- **TEXT PASSAGE**
-------------------------
3. Reduce the availability of sugary products.


Over the last few decades, sugary drinks and snacks have become almost unavoidable, finding their way into schools, hospitals, childcare centers, gas stations, government buildings, recreation centers, and many more places. In the last few years, as evidence on sugar and health has accumulated, there has been a growing debate about whether these products are appropriate in many of these settings, particularly where kids are the target consumers, and in institutions, such as hospitals, where health is a focus.

Examples of this type of tactic could include:

  • Removing sugary products from schools.
  • Removing sugary drinks from hospitals and other healthcare settings.
  • Removing sugary drinks as the default beverage for kids’ meals in restaurants

Read more about removing drinks from institutional settings here.

4. Improve labeling and packaging of sugary products.


Labels with nutrition information, such as on the Nutrition Facts label, can help parents tell at a glance whether a “fruit drink” for young kids contains unhealthful amounts of added sugar. Health warning labels prominently placed on packages, or at the point of purchase for sugary products, can help consumers make decisions about which products to choose. Thanks to new federal requirements, consumers over the next two years will begin to see nutrition facts panels that disclose the amount of added sugars and the share of the recommended daily maximum it represents. However, advocates will need to help educate consumers on how to make use of label information and to alert people to more healthful options.

Examples of this type of tactic could include:

  • Requiring warning labels on sugary drink containers and/or on fountains and vending machines
  • Disclosing added sugars on nutrition labels, and educating the public on how to use this information to choose healthier products

5. Restrict advertising and promotion of sugary products.


Our culture is saturated with advertising and other marketing strategies aimed at promoting foods and drinks with added sugars. Processed food makers spend $1.8 billion per year in the U.S. on marketing aimed just at young people, according to the UConn Rudd Center for Food Policy and Obesity. Black and Hispanic youth are especially targeted. In-store promotions take the insistent sales pitch even farther. Limiting some of that pitching, particularly to the most vulnerable consumers, can help to limit the appeal and, in some cases, the availability of products with excessive sugar.

Examples of this type of tactic could include:

  • Restrict advertising to children
  • Restrict point-of-sale advertising, special promotions
  • Implement “healthy” check-out aisles free of sugary products

6. Engage in counter-advertising and education.

Overcoming the food and beverage industries’ multibillion-dollar marketing megaphone is a tall order, but some creative and well-executed tactics have been able to make a start. New York City, for example, developed campaigns to reduce the appeal of sugary drinks through the use of a graphic public awareness campaign with slogans such as “Don’t drink yourself fat.” Los Angeles County created a “Sugar Pack” campaign aimed to increase awareness of the number of sugar packets in sugary drinks, as well as the adverse health effects of obesity. Sending counter-marketing messages like the one above via social media or other channels works to decrease choice of sugary drinks. A recent study found that culturally-tailored social media counter-marketing messages against sugary fruit drinks reduced Latinx parents purchases for their children of these beverages in a simulated online store. Water purchases increased.
-------------------------
- **AVAILABLE DATA**
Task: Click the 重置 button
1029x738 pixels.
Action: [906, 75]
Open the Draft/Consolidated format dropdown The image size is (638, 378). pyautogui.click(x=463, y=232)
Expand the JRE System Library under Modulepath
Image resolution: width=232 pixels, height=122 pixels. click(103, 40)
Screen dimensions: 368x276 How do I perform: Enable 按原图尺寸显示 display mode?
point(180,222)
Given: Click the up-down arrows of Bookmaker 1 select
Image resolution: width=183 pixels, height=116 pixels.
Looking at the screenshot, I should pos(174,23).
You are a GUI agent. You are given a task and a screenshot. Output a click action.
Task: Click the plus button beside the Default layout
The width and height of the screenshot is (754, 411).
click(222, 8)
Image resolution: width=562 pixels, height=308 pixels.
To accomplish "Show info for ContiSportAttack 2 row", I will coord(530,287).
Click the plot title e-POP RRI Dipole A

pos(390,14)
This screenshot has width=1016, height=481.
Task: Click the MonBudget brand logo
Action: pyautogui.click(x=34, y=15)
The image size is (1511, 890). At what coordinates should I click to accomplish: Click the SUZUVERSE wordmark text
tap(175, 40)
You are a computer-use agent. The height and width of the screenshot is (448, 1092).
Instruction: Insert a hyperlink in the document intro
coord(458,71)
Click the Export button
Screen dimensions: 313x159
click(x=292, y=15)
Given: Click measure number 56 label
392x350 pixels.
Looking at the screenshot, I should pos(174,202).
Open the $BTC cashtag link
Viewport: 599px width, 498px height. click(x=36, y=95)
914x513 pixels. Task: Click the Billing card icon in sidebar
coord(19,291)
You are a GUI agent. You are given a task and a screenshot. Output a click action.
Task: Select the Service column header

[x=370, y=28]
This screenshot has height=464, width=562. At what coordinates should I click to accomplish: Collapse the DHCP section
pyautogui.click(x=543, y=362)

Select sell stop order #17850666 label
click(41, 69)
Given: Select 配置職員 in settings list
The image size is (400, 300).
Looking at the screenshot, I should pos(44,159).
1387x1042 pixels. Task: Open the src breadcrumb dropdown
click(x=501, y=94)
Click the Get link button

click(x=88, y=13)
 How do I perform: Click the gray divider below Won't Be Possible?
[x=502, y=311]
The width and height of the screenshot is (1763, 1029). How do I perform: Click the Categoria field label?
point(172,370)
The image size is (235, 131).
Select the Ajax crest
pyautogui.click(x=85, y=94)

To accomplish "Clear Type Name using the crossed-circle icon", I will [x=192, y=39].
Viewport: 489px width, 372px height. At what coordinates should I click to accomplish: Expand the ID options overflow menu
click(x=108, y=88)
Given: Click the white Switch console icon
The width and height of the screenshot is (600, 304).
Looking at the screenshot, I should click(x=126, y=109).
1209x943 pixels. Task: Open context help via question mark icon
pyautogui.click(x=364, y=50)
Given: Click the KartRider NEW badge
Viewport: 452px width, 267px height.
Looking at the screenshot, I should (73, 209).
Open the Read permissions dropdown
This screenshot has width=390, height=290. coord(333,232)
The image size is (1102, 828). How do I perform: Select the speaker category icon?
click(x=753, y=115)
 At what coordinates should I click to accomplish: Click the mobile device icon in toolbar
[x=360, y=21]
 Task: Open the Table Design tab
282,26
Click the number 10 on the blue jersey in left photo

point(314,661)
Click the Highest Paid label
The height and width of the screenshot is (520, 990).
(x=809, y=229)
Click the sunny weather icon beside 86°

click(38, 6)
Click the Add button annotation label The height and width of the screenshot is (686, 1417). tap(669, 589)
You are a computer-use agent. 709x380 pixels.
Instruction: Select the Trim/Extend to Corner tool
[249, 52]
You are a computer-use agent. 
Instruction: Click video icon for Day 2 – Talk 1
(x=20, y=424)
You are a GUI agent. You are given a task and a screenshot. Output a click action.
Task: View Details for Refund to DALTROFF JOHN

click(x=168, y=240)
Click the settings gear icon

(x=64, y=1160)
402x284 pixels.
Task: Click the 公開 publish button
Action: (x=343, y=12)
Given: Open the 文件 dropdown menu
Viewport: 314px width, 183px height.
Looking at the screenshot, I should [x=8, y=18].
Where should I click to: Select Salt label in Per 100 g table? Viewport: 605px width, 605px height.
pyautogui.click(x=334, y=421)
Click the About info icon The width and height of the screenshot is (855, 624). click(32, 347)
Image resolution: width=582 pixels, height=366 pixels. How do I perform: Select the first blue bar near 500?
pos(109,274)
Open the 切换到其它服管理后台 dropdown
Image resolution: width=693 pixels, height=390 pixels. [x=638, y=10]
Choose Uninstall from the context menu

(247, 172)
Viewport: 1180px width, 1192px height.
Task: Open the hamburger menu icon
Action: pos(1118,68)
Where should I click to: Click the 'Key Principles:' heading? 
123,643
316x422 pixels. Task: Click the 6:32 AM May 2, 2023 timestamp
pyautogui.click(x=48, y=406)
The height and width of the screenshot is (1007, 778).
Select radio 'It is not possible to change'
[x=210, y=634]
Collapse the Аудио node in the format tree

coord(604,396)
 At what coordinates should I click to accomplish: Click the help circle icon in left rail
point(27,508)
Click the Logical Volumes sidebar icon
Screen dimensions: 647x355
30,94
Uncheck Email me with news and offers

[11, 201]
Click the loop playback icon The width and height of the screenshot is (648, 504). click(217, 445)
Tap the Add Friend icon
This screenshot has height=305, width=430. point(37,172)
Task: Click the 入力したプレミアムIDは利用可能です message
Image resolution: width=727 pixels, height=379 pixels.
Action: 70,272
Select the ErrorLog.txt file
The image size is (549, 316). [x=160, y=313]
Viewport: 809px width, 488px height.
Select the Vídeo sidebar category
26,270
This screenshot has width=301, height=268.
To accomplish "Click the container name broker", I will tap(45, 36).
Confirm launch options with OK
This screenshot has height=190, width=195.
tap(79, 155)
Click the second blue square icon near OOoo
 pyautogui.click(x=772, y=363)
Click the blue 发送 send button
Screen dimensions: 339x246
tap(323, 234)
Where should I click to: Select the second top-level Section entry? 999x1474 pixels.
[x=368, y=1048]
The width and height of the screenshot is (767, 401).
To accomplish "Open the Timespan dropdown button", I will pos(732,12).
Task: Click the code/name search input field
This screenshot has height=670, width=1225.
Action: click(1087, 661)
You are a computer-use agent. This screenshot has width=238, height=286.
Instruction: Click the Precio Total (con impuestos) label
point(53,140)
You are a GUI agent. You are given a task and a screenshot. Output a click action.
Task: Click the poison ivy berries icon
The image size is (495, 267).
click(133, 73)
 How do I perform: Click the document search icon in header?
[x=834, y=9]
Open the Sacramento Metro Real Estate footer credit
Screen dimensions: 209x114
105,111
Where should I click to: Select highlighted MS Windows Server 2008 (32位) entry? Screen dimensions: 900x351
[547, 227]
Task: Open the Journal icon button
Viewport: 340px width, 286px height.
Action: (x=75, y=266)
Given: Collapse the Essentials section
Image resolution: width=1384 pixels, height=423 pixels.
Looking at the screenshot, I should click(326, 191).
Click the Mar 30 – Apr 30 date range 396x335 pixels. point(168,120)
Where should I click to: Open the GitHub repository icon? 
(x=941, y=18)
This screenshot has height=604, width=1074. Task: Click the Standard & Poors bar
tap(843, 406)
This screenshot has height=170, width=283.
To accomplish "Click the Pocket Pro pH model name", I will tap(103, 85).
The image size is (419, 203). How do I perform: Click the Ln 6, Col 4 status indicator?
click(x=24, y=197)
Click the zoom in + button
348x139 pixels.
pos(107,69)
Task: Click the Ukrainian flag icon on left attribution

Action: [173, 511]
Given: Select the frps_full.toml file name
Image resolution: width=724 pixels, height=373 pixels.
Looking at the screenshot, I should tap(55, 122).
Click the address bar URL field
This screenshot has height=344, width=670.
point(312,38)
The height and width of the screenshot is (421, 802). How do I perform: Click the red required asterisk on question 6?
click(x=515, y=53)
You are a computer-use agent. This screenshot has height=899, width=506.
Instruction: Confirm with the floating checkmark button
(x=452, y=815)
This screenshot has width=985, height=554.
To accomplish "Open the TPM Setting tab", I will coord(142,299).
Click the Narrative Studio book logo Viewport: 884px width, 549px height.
-------------------------
- **INSTRUCTIONS FOR THE TASK**
Could you transcribe the passage on reducing sugar consumption word for word, starting at "Read more about" and ending at "more healthful options."?

- **SOLUTION FOR THIS EXERCISE**
Read more about removing drinks from institutional settings here.

4. Improve labeling and packaging of sugary products.


Labels with nutrition information, such as on the Nutrition Facts label, can help parents tell at a glance whether a “fruit drink” for young kids contains unhealthful amounts of added sugar. Health warning labels prominently placed on packages, or at the point of purchase for sugary products, can help consumers make decisions about which products to choose. Thanks to new federal requirements, consumers over the next two years will begin to see nutrition facts panels that disclose the amount of added sugars and the share of the recommended daily maximum it represents. However, advocates will need to help educate consumers on how to make use of label information and to alert people to more healthful options.